In July 2015, Prime Minister of Italy Matteo Renzi made a two-day official visit to Nairobi. There he held bilateral talks with President Uhuru Kenyatta which mainly concerned collaborative efforts by both countries on the war on terror and investments in Kenya.

==Development cooperation==
Even though both countries had ties in the 1930s, deeper ties with the signing of an agreement in 1985. The agreement was the first bilateral agreement between Kenya and Italy, it covered cooperation in the technical, economic and development. Between 1985 and 2010 Kenya has received KES. 16.7 billion (EUR. 160 million) as development assistance from Italy and KES. 5.2 billion (EUR. 50 million) in soft loans.

Key areas for Kenya and Italian cooperation are:
- Health
- Water
- Natural Resources and Environment
- Urban Development

In 2011, more than 50 students went to study in Italy, the number is expected to increase. There's an Italian Institute of Culture in Nairobi, Kenya.

===San Marco Project===
The project is an initiative by the Italian government to increase space exploration. In Kenya both countries have cooperated to create the Broglio Space Centre in Malindi, Kilifi County. The Space Centre has been active since 1964.

==Economic relations==
In 1996 both countries signed the agreement on the promotion and protection of investments.

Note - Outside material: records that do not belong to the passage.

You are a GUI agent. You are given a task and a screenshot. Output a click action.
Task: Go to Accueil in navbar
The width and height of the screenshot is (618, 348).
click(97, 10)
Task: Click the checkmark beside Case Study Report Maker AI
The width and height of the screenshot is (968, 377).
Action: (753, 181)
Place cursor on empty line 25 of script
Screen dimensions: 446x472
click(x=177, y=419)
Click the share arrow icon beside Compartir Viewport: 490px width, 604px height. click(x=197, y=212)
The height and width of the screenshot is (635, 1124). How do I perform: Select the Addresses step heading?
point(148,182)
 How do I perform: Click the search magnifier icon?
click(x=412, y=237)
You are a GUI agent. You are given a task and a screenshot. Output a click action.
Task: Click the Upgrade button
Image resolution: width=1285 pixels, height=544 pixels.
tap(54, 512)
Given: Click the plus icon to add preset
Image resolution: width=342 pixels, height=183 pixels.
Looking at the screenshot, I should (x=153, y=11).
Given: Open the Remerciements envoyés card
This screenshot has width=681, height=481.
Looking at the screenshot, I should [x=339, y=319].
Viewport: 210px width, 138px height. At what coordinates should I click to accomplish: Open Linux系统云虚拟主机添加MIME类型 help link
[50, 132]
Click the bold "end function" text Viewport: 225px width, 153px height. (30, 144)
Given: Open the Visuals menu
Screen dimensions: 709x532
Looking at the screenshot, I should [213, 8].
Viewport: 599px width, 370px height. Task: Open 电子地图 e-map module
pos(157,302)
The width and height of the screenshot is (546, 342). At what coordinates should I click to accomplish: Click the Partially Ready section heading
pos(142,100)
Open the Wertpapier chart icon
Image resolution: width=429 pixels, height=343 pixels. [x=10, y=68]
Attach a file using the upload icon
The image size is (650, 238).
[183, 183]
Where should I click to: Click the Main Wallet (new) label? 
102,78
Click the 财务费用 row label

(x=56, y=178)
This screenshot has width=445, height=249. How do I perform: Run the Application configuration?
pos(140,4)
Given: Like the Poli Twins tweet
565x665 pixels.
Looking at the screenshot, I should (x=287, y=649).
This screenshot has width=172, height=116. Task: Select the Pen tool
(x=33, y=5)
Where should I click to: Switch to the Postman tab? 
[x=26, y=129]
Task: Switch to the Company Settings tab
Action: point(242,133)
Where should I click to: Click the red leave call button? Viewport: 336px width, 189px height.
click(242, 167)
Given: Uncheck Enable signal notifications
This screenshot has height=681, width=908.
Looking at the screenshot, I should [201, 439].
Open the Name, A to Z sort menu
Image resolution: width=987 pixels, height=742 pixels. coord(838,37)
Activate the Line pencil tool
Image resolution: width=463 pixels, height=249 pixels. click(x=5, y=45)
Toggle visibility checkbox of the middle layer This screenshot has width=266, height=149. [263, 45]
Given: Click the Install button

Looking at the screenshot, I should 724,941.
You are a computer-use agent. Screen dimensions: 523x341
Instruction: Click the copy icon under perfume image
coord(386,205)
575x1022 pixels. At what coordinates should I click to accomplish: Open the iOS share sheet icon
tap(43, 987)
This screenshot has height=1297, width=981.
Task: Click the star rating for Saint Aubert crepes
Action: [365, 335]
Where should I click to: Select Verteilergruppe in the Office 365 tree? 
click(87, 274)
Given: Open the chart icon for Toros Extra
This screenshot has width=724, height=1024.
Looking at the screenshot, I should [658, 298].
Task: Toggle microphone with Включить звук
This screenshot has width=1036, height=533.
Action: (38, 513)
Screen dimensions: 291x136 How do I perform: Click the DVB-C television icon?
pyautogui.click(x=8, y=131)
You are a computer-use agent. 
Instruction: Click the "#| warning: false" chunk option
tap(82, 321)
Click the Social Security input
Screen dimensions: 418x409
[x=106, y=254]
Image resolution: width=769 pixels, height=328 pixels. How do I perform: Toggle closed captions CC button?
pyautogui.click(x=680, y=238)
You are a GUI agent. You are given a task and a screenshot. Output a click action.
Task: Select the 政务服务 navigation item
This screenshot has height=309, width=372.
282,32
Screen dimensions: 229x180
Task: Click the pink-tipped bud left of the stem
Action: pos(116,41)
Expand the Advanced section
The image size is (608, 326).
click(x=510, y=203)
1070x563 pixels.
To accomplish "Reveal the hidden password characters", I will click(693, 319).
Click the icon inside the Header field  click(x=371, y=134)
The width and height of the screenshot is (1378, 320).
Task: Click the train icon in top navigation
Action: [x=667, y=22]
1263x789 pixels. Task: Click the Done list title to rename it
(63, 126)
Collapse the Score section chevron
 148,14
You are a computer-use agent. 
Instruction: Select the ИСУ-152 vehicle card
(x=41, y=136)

Kenya exports goods worth KES. 3.5 billion (EUR. 33 million) to Italy annually. In addition, Italy exports goods worth KES. 9.4 billion (EUR. 89.3 million).

Italy is Kenya's third largest tourist market in Europe after Germany and France. 82,000 Italian tourists visited Kenya in 2013.

Kenya is considered an access point to East African markets and one of Italy's primary export markets in Africa.

==Diplomatic missions==
Kenya has an embassy in Rome. It is also accredited to Greece, Poland, Cyprus and Malta. Italy has an embassy in Nairobi.